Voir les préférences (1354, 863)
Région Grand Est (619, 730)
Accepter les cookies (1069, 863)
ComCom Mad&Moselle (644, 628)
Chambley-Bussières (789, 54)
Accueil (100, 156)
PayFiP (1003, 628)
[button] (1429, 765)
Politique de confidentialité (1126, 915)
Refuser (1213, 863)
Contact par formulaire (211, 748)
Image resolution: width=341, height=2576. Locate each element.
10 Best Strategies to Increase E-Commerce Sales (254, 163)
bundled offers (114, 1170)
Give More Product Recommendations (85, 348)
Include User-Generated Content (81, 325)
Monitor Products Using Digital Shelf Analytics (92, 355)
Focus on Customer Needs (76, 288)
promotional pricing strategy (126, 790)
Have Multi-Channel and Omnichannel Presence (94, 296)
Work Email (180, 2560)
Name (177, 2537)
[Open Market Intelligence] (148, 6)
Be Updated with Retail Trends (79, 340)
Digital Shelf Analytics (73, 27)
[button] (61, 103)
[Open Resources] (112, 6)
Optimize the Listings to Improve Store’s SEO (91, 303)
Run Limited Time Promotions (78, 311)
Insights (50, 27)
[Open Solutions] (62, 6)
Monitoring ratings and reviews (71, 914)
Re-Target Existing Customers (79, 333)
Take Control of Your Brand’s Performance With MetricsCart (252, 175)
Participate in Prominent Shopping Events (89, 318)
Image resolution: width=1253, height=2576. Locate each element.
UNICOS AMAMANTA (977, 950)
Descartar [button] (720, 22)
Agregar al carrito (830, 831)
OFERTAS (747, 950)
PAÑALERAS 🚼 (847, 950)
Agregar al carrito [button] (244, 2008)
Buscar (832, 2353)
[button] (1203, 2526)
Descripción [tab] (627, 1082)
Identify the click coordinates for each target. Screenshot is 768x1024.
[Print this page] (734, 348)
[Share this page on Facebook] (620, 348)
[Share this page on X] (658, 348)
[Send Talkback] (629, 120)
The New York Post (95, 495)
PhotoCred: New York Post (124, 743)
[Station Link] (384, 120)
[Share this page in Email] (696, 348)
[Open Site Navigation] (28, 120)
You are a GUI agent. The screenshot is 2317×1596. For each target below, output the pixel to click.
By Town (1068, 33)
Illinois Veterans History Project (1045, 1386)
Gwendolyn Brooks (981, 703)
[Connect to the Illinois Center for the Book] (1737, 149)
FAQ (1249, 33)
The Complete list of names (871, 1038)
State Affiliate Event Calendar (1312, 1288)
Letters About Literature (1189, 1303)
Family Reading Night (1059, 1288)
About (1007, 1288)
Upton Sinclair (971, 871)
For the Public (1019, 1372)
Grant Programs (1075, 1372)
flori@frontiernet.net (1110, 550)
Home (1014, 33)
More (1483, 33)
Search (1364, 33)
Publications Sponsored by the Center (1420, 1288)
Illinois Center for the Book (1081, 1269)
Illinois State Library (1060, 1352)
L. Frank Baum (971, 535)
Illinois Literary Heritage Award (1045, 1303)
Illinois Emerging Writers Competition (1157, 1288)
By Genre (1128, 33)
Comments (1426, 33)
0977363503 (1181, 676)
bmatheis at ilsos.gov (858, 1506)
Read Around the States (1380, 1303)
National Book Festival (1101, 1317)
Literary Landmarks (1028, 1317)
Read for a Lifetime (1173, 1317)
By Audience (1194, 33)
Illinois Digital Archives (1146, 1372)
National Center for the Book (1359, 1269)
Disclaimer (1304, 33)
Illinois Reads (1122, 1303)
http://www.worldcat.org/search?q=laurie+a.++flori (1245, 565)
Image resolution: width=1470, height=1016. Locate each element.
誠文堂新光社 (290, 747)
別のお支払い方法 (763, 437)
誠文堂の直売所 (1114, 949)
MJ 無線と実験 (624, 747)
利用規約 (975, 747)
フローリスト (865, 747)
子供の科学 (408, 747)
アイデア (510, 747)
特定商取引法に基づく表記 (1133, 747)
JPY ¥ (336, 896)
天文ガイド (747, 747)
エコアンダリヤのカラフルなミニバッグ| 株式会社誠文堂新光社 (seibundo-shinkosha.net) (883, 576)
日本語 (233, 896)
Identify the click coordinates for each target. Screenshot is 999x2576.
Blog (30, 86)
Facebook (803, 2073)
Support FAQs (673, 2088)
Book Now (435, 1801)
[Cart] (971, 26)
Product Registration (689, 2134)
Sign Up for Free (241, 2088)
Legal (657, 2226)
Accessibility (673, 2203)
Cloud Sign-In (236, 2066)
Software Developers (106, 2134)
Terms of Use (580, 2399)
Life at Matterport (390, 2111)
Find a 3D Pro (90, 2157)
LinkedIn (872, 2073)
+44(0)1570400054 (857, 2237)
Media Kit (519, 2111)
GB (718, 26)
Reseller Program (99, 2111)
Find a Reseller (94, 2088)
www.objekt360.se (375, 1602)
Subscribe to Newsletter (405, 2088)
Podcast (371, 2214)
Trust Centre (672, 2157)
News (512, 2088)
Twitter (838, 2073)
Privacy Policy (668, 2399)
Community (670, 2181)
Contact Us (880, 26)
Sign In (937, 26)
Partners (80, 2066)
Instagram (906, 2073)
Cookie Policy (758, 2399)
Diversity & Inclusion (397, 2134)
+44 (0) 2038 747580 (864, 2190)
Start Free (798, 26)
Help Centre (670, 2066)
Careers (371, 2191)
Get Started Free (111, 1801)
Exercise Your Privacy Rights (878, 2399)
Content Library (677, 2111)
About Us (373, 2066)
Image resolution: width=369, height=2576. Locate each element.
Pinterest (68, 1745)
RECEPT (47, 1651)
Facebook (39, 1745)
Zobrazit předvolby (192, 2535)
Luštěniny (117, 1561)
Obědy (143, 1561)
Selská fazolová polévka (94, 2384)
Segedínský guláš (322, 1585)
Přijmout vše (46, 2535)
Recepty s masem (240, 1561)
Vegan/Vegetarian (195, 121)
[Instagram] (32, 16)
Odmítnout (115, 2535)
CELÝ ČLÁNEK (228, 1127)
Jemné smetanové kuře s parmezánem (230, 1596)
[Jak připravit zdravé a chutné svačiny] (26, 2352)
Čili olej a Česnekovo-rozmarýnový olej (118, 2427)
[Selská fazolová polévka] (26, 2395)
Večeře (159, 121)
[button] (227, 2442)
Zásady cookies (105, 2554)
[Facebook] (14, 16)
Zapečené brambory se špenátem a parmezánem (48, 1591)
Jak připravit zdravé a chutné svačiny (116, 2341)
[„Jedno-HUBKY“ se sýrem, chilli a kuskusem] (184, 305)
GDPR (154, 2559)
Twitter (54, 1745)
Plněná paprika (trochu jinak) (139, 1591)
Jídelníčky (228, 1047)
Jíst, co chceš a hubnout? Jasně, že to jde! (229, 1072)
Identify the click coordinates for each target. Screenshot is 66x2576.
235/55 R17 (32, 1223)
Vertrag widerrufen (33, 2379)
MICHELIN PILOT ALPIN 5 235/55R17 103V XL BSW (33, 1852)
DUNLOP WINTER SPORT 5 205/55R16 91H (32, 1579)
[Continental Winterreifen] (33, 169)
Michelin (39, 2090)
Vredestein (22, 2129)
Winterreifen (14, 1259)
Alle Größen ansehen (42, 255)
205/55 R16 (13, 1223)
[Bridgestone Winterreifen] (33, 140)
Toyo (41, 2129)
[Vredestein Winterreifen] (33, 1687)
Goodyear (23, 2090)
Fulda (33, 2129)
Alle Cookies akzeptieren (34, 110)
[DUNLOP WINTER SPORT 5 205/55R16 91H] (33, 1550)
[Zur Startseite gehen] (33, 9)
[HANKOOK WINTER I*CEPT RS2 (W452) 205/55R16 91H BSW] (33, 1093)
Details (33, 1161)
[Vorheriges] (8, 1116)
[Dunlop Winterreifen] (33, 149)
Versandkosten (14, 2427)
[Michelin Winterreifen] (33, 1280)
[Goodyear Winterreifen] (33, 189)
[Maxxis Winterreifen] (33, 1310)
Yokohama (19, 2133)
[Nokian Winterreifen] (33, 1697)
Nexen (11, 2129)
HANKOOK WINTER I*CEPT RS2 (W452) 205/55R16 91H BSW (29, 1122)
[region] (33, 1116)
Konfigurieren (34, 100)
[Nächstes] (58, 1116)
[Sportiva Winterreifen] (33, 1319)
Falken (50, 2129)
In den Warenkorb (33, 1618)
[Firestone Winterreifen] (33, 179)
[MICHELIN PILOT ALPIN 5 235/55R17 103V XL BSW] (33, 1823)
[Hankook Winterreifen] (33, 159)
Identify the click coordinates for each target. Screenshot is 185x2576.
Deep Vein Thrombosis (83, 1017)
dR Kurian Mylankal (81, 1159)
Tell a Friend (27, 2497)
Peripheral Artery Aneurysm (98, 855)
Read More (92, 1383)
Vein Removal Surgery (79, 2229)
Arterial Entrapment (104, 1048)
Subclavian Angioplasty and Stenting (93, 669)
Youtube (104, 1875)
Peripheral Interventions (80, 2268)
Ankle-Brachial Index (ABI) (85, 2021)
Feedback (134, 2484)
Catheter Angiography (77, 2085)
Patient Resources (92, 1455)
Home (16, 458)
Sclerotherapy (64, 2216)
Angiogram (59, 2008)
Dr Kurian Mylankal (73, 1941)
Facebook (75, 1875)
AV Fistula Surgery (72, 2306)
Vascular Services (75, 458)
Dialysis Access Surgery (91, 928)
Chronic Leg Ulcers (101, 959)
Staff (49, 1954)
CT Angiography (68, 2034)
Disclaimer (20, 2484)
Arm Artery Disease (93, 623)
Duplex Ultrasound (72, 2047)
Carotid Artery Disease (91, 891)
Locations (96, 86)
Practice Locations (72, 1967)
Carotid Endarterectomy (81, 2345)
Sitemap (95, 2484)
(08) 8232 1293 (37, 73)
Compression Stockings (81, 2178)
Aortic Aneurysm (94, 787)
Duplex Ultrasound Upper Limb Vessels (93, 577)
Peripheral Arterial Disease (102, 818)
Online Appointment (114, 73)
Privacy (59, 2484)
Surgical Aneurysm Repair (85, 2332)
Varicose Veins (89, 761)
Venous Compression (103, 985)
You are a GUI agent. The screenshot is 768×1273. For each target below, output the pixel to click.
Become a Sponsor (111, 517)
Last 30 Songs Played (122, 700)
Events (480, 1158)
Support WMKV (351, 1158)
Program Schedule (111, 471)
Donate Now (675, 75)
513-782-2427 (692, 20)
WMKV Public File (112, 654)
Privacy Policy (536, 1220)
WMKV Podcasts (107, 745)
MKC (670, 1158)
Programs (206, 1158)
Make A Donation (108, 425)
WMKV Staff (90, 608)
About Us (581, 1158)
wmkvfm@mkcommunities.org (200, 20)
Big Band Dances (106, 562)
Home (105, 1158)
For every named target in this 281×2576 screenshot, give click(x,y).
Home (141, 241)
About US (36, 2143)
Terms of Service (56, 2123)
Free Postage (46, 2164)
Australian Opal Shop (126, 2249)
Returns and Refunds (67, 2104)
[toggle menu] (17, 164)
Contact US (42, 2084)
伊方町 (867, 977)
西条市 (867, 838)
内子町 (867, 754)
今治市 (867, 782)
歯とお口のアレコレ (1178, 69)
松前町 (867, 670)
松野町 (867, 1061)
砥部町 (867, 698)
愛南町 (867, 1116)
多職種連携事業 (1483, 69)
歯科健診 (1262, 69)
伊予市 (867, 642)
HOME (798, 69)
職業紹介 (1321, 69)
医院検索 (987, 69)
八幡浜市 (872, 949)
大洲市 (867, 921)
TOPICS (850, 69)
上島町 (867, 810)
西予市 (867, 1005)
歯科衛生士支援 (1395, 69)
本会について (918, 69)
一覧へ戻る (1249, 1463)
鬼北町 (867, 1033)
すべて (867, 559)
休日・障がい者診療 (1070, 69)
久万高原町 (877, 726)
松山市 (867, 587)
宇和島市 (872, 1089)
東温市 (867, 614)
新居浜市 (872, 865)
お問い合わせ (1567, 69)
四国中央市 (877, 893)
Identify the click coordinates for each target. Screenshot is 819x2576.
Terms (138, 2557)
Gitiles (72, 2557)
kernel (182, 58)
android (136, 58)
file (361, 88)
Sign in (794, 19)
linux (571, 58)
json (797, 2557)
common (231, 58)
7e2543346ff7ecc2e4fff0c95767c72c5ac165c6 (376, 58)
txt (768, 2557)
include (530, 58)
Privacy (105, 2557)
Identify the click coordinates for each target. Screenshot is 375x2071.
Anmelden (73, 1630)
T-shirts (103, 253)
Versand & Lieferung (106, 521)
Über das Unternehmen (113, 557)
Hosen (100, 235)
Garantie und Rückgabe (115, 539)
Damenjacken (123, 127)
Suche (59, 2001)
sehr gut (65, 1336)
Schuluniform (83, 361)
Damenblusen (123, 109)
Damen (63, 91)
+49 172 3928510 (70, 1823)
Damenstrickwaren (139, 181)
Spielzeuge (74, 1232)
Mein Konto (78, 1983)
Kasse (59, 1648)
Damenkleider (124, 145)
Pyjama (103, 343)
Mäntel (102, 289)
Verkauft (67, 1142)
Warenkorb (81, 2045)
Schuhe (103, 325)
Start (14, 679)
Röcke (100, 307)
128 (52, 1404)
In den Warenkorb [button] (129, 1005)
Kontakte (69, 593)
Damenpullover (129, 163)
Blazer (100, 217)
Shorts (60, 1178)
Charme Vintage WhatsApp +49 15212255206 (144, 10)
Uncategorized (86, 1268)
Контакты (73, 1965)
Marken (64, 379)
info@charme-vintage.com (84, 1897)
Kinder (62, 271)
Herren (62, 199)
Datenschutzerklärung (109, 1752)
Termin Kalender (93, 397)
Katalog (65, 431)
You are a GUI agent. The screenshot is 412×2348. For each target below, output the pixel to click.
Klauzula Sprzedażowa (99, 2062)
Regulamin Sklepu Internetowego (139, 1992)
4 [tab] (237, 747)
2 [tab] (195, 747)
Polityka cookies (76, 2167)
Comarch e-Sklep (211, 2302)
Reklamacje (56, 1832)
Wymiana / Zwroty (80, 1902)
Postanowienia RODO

- EXERCISE INSTRUCTIONS
Take the records above and return, word for word, only the lines that fall from the line with "Luštěniny (117, 1561)" to the line with "235/55 R17 (32, 1223)", both of them included.

- ANSWER BOX
Luštěniny (117, 1561)
Obědy (143, 1561)
Selská fazolová polévka (94, 2384)
Segedínský guláš (322, 1585)
Přijmout vše (46, 2535)
Recepty s masem (240, 1561)
Vegan/Vegetarian (195, 121)
[Instagram] (32, 16)
Odmítnout (115, 2535)
CELÝ ČLÁNEK (228, 1127)
Jemné smetanové kuře s parmezánem (230, 1596)
[Jak připravit zdravé a chutné svačiny] (26, 2352)
Čili olej a Česnekovo-rozmarýnový olej (118, 2427)
[Selská fazolová polévka] (26, 2395)
Večeře (159, 121)
[button] (227, 2442)
Zásady cookies (105, 2554)
[Facebook] (14, 16)
Zapečené brambory se špenátem a parmezánem (48, 1591)
Jak připravit zdravé a chutné svačiny (116, 2341)
[„Jedno-HUBKY“ se sýrem, chilli a kuskusem] (184, 305)
GDPR (154, 2559)
Twitter (54, 1745)
Plněná paprika (trochu jinak) (139, 1591)
Jídelníčky (228, 1047)
Jíst, co chceš a hubnout? Jasně, že to jde! (229, 1072)
Identify the click coordinates for each target. Screenshot is 66x2576.
235/55 R17 (32, 1223)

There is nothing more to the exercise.